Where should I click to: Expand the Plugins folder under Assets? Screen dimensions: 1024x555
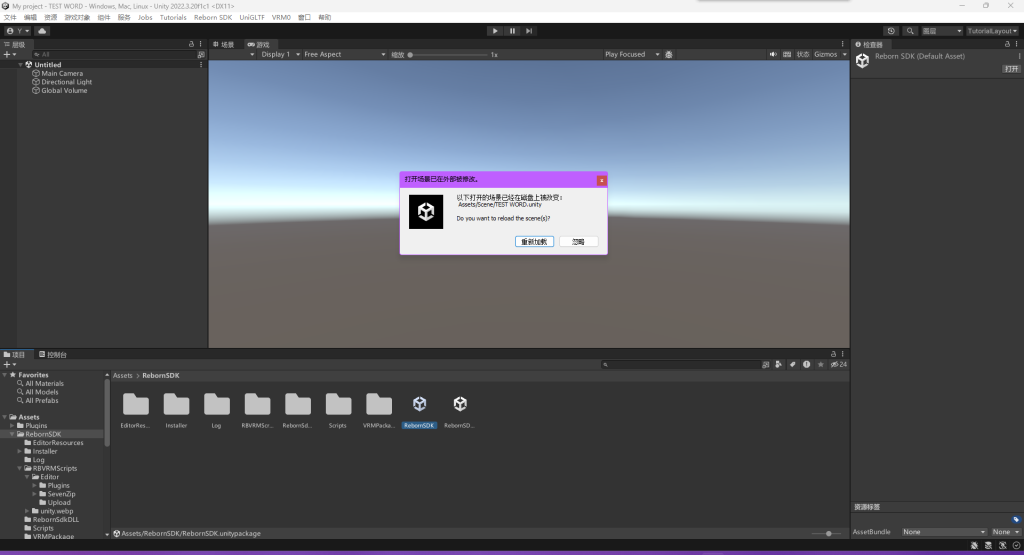tap(19, 426)
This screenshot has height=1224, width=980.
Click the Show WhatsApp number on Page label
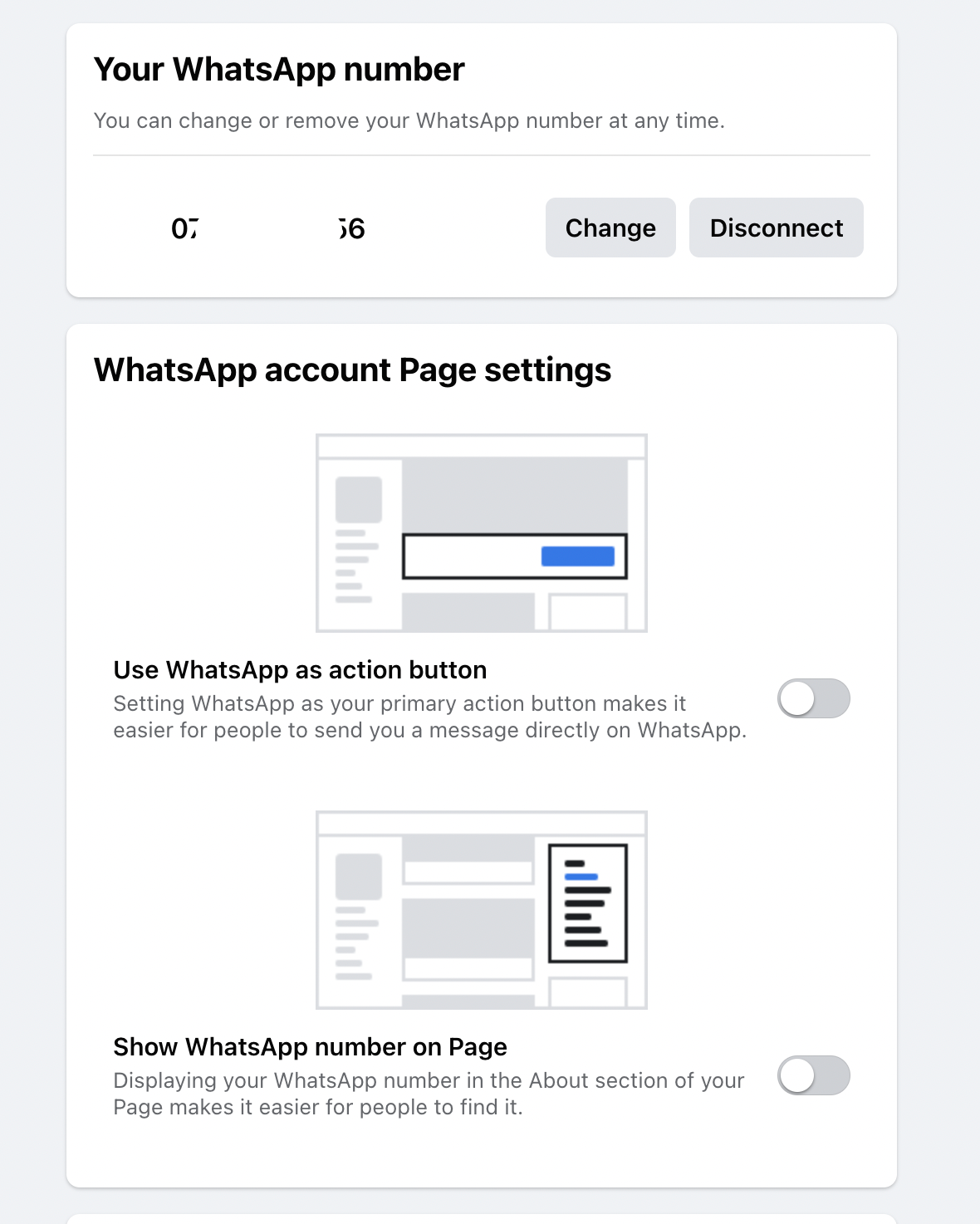pyautogui.click(x=310, y=1047)
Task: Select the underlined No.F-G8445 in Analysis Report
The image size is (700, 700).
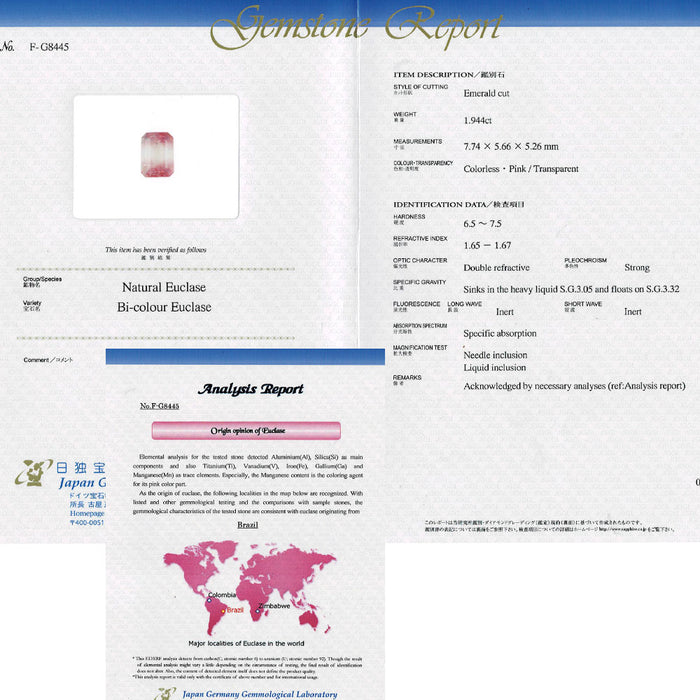Action: tap(160, 406)
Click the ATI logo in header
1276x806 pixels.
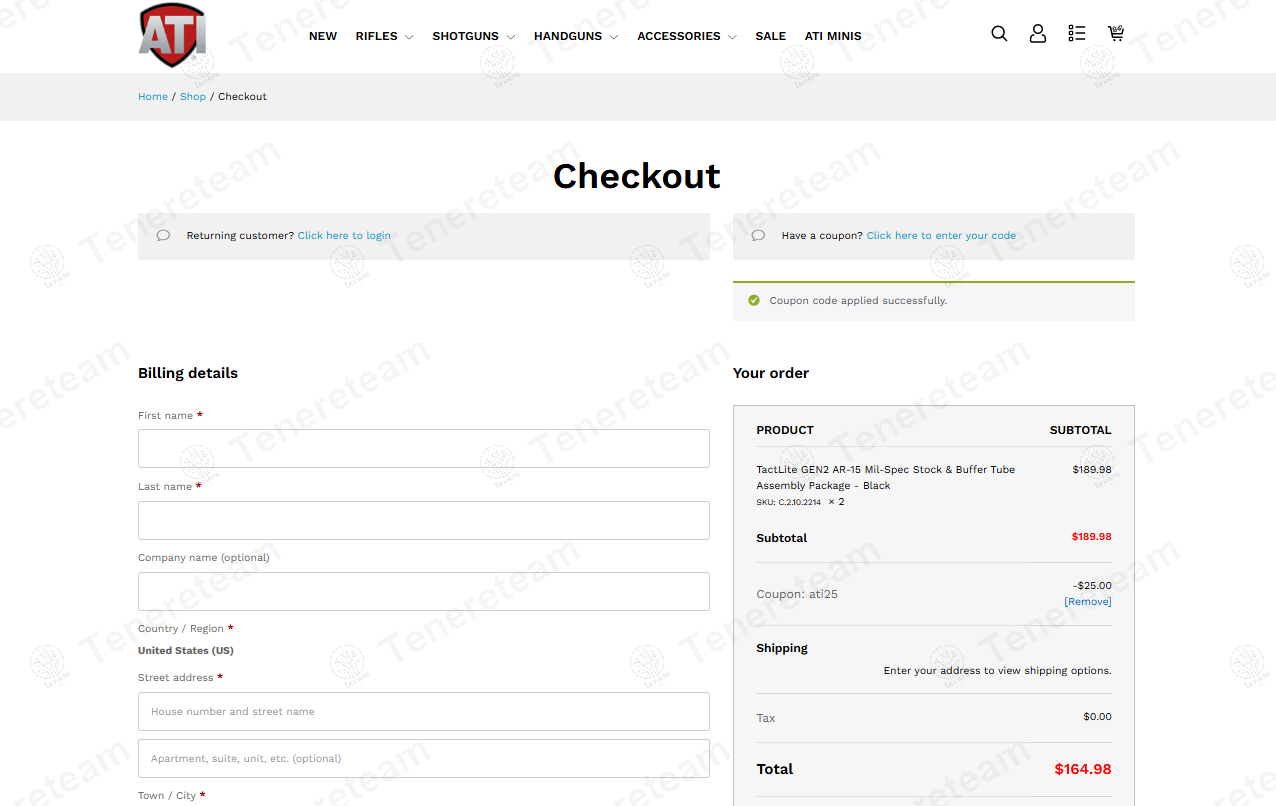(x=172, y=35)
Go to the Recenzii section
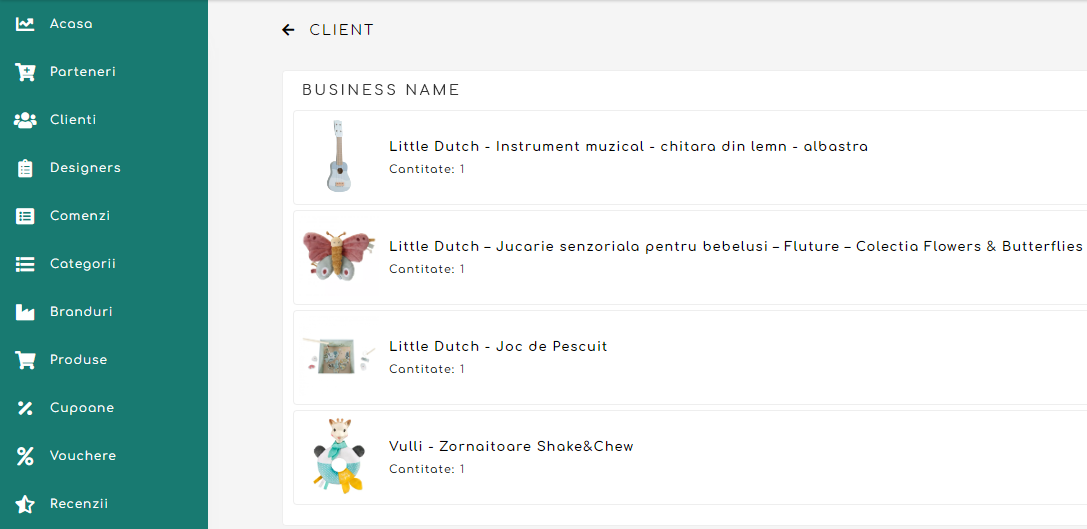 point(79,504)
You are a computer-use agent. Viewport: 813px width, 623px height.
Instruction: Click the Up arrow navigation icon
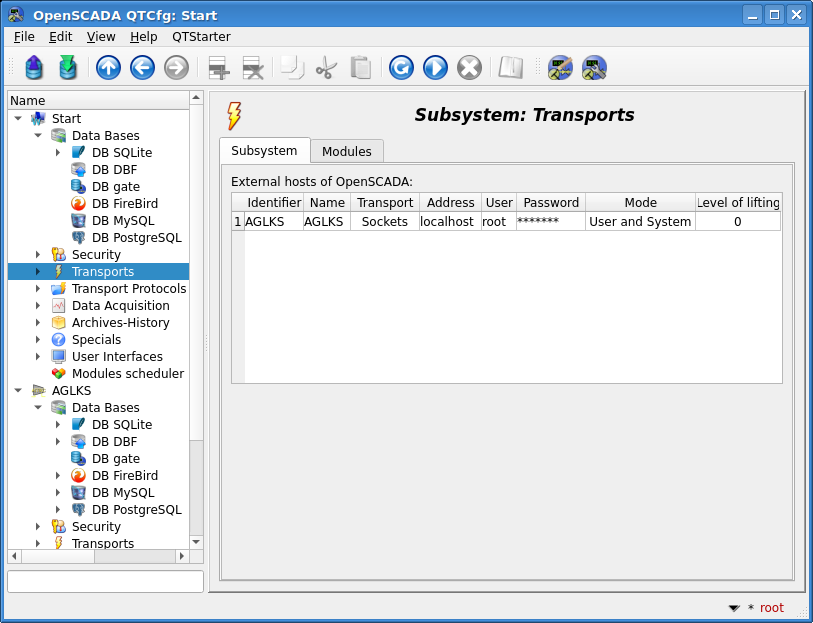click(108, 68)
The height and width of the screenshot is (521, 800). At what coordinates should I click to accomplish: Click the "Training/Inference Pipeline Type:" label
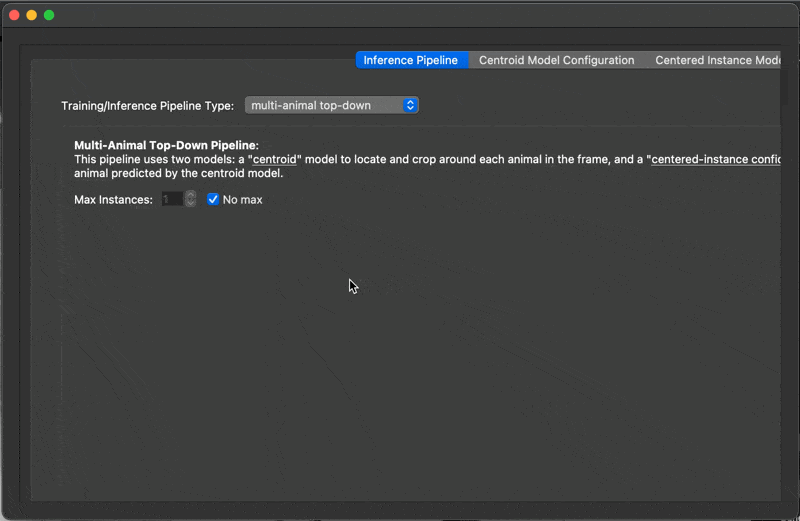click(147, 105)
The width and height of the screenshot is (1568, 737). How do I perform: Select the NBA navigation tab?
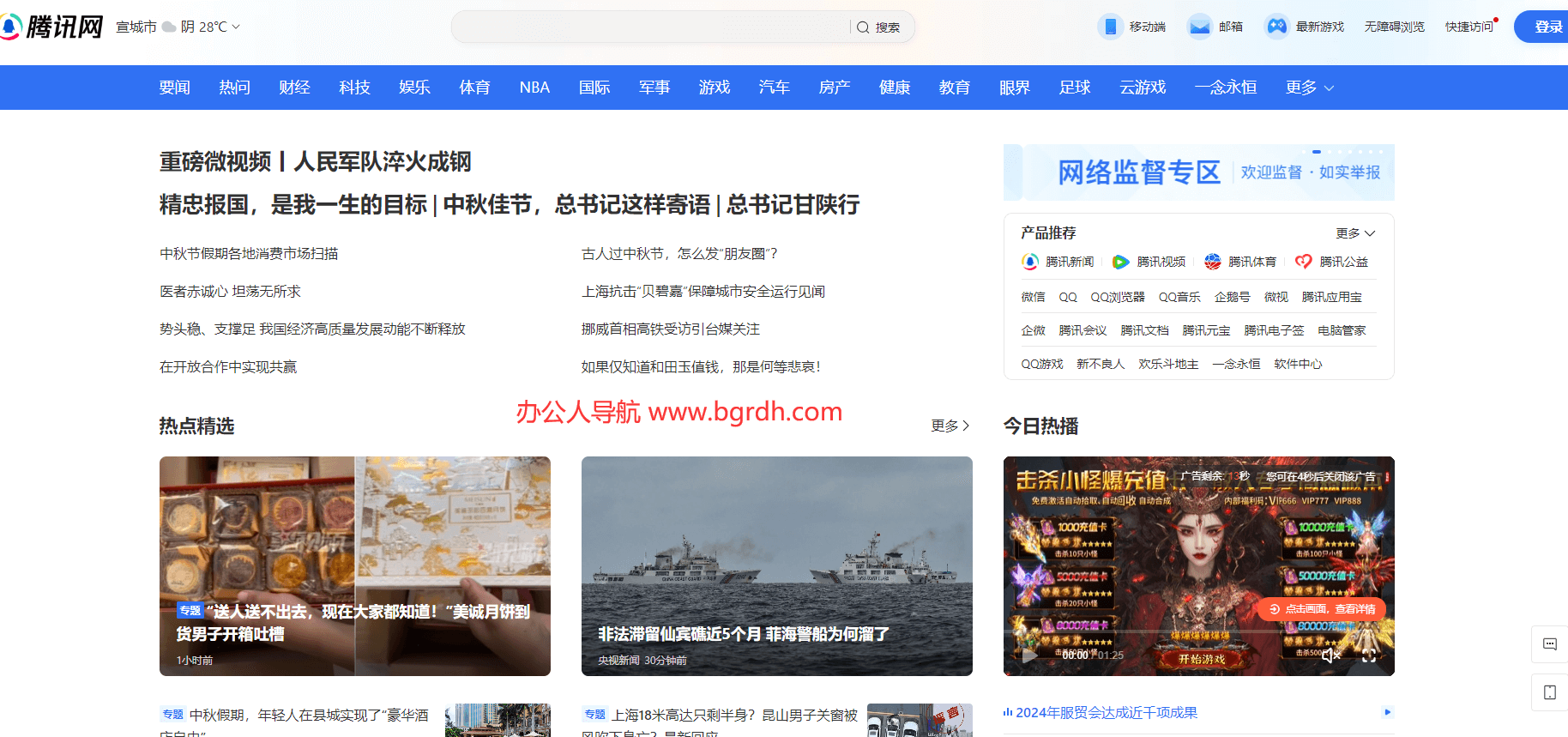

Aim of the task: Which lines of the records above contain the word "Select"? Copy each of them.

Answer box:
Task: Select the underlined No.F-G8445 in Analysis Report
The width and height of the screenshot is (1568, 737). How do I perform: Select the NBA navigation tab?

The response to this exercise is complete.